_Problem to solve_
Convert the lines of the following listing into a numbered list, omitting any blank lines.

====== Input records ======

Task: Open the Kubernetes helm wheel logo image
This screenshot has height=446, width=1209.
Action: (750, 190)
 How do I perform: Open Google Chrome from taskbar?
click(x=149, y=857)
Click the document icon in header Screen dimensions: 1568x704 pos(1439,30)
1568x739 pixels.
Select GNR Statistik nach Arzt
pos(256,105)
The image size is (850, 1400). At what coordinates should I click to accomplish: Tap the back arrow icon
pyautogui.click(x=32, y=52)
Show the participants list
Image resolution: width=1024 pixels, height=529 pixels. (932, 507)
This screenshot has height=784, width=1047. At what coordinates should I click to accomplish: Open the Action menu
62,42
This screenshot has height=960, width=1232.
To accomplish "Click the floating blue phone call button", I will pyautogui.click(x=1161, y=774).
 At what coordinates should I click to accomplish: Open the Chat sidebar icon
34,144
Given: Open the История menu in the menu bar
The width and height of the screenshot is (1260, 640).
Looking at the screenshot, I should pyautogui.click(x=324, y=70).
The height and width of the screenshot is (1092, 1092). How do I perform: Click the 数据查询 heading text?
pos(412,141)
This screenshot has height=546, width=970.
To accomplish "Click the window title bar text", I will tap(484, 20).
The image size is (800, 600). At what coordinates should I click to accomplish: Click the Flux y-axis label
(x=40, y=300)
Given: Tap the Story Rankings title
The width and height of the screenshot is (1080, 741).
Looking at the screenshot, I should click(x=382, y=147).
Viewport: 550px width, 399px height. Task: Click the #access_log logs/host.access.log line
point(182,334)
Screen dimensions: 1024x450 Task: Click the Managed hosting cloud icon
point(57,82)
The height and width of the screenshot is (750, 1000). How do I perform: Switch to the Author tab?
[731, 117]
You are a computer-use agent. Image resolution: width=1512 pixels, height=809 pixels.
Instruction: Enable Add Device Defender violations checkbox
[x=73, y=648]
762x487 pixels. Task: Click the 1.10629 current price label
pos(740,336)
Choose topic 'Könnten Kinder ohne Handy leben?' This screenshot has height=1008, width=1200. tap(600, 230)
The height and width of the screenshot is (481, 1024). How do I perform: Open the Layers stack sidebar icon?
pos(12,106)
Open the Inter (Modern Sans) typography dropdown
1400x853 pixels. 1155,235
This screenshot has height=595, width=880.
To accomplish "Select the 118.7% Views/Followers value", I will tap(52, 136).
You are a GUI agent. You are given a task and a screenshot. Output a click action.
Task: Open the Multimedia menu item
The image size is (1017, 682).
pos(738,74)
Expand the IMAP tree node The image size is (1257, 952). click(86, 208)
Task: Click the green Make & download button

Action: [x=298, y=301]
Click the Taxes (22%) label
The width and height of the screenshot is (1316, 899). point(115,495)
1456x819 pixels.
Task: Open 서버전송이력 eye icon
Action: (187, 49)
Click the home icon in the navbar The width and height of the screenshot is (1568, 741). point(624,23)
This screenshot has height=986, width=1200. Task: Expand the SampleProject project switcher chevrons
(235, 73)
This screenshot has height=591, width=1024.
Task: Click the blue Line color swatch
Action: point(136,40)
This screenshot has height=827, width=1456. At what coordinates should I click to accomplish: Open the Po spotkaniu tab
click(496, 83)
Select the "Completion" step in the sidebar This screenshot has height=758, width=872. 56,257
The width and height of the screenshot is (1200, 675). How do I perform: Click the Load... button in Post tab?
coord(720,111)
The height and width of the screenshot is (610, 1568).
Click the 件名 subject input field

======

_Solved exercise_
1. Task: Open the Kubernetes helm wheel logo image
2. This screenshot has height=446, width=1209.
3. Action: (750, 190)
4.  How do I perform: Open Google Chrome from taskbar?
5. click(x=149, y=857)
6. Click the document icon in header Screen dimensions: 1568x704 pos(1439,30)
7. 1568x739 pixels.
8. Select GNR Statistik nach Arzt
9. pos(256,105)
10. The image size is (850, 1400). At what coordinates should I click to accomplish: Tap the back arrow icon
11. pyautogui.click(x=32, y=52)
12. Show the participants list
13. Image resolution: width=1024 pixels, height=529 pixels. (932, 507)
14. This screenshot has height=784, width=1047. At what coordinates should I click to accomplish: Open the Action menu
15. 62,42
16. This screenshot has height=960, width=1232.
17. To accomplish "Click the floating blue phone call button", I will pyautogui.click(x=1161, y=774).
18.  At what coordinates should I click to accomplish: Open the Chat sidebar icon
19. 34,144
20. Given: Open the История menu in the menu bar
21. The width and height of the screenshot is (1260, 640).
22. Looking at the screenshot, I should pyautogui.click(x=324, y=70).
23. The height and width of the screenshot is (1092, 1092). How do I perform: Click the 数据查询 heading text?
24. pos(412,141)
25. This screenshot has height=546, width=970.
26. To accomplish "Click the window title bar text", I will tap(484, 20).
27. The image size is (800, 600). At what coordinates should I click to accomplish: Click the Flux y-axis label
28. (x=40, y=300)
29. Given: Tap the Story Rankings title
30. The width and height of the screenshot is (1080, 741).
31. Looking at the screenshot, I should click(x=382, y=147).
32. Viewport: 550px width, 399px height. Task: Click the #access_log logs/host.access.log line
33. point(182,334)
34. Screen dimensions: 1024x450 Task: Click the Managed hosting cloud icon
35. point(57,82)
36. The height and width of the screenshot is (750, 1000). How do I perform: Switch to the Author tab?
37. [731, 117]
38. You are a computer-use agent. Image resolution: width=1512 pixels, height=809 pixels.
39. Instruction: Enable Add Device Defender violations checkbox
40. [x=73, y=648]
41. 762x487 pixels. Task: Click the 1.10629 current price label
42. pos(740,336)
43. Choose topic 'Könnten Kinder ohne Handy leben?' This screenshot has height=1008, width=1200. tap(600, 230)
44. The height and width of the screenshot is (481, 1024). How do I perform: Open the Layers stack sidebar icon?
45. pos(12,106)
46. Open the Inter (Modern Sans) typography dropdown
47. 1400x853 pixels. 1155,235
48. This screenshot has height=595, width=880.
49. To accomplish "Select the 118.7% Views/Followers value", I will tap(52, 136).
50. You are a GUI agent. You are given a task and a screenshot. Output a click action.
51. Task: Open the Multimedia menu item
52. The image size is (1017, 682).
53. pos(738,74)
54. Expand the IMAP tree node The image size is (1257, 952). click(86, 208)
55. Task: Click the green Make & download button
56. Action: [x=298, y=301]
57. Click the Taxes (22%) label
58. The width and height of the screenshot is (1316, 899). point(115,495)
59. 1456x819 pixels.
60. Task: Open 서버전송이력 eye icon
61. Action: (187, 49)
62. Click the home icon in the navbar The width and height of the screenshot is (1568, 741). point(624,23)
63. This screenshot has height=986, width=1200. Task: Expand the SampleProject project switcher chevrons
64. (235, 73)
65. This screenshot has height=591, width=1024.
66. Task: Click the blue Line color swatch
67. Action: point(136,40)
68. This screenshot has height=827, width=1456. At what coordinates should I click to accomplish: Open the Po spotkaniu tab
69. click(496, 83)
70. Select the "Completion" step in the sidebar This screenshot has height=758, width=872. 56,257
71. The width and height of the screenshot is (1200, 675). How do I perform: Click the Load... button in Post tab?
72. coord(720,111)
73. The height and width of the screenshot is (610, 1568).
74. Click the 件名 subject input field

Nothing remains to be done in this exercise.